Thanks a lot, i will soon stop to disturb you

We are here to be disturbed and to get you a solution and help you learn - so keep asking! :😎

Re: Timechart with 4 count values

Dim_No — Thu, 22 Sep 2022 08:08:43 GMT

Same thing,

index="fw_paloalto" ((sourcetype="pan:globalprotect" AND log_subtype="connected") OR (sourcetype="pan:system" AND log_subtype="auth" AND signature="auth-fail")) | stats dc(eval(if(sourcetype="pan:globalprotect" AND log_subtype="connected" AND match(host, "(?i)PA-3020"),user,null()))) AS "Connected to PA-3020" dc(eval(if(sourcetype="pan:globalprotect" AND log_subtype="connected" AND match(host, "(?i)PA-820"),user,null()))) AS "Connected to PA-820" c(eval(if(sourcetype="pan:system" AND log_subtype="auth" AND signature="auth-fail" AND match(host, "(?i)PA-3020"),host,""))) AS "auth-fail to PA-3020" c(eval(if(sourcetype="pan:system" AND log_subtype="auth" AND signature="auth-fail" AND match(host, "(?i)PA-820"),host,""))) AS "auth-fail to PA-820"

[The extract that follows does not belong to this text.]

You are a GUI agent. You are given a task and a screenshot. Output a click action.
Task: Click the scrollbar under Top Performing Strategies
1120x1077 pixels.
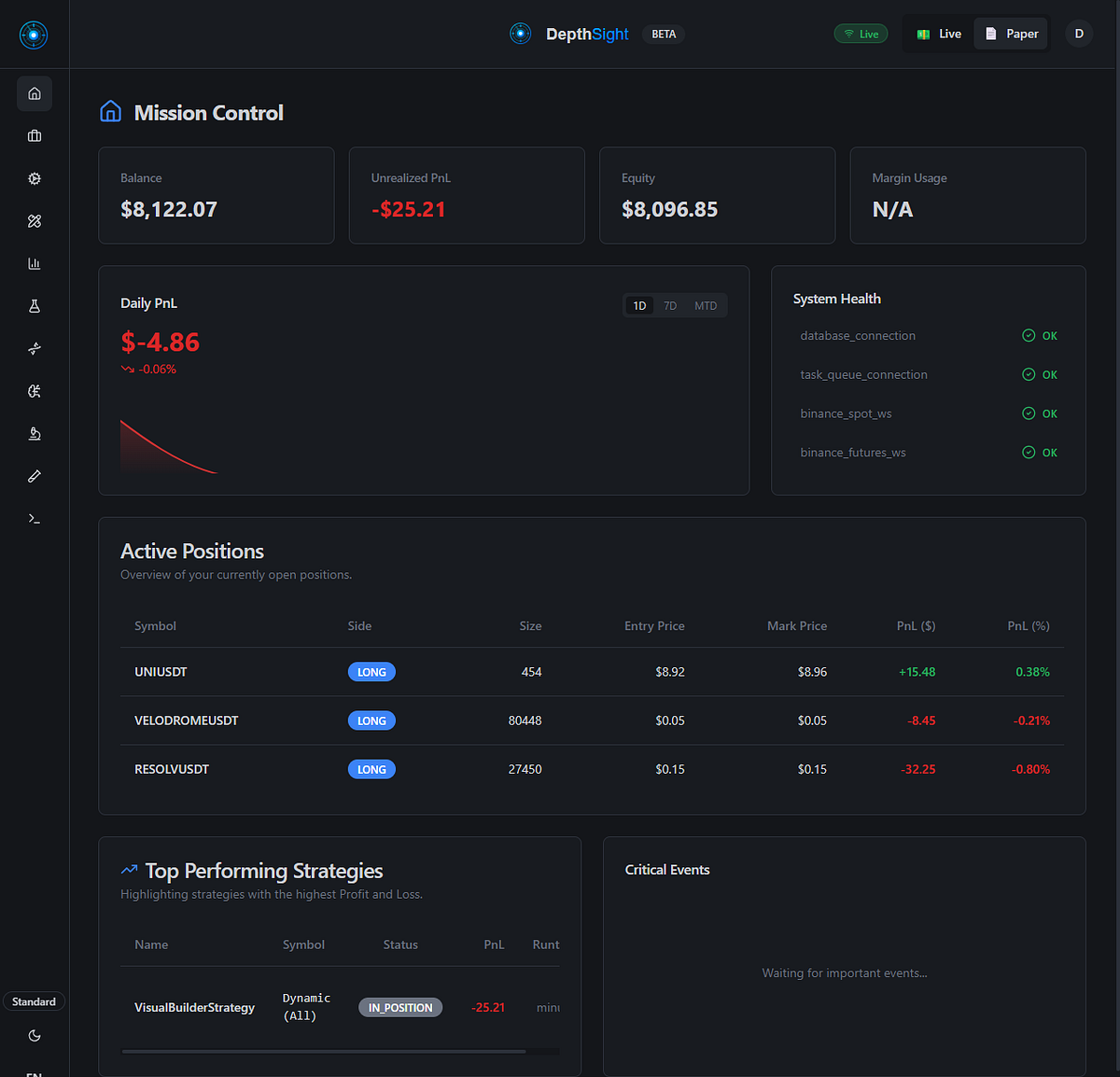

Actually, the result is like that : (time = yesterday)

Connected to PA-3020 / Connected to PA-820 / auth-fail to PA-3020 / auth-fail to PA-820

221 => OK

32 => OK

531

Re: Timechart with 4 count values

Dim_No — Thu, 22 Sep 2022 09:11:39 GMT

I just tried to visualize datas on my timechart (for the both dc(eval()) which works) and i only have 2 points on midnight yesterday with the number of connection.

Ideally, i would like to have a timechart by week with the number of connection and auth-failed per day like this graph :

I thank you a lot for your help

Re: Timechart with 4 count values

Dim_No — Thu, 22 Sep 2022 09:44:39 GMT

The problem of my stats seems to be on the index with the OR :

index="fw_paloalto" ((sourcetype="pan:globalprotect" AND log_subtype="connected") OR (sourcetype="pan:system" AND log_subtype="auth" AND signature="auth-fail"))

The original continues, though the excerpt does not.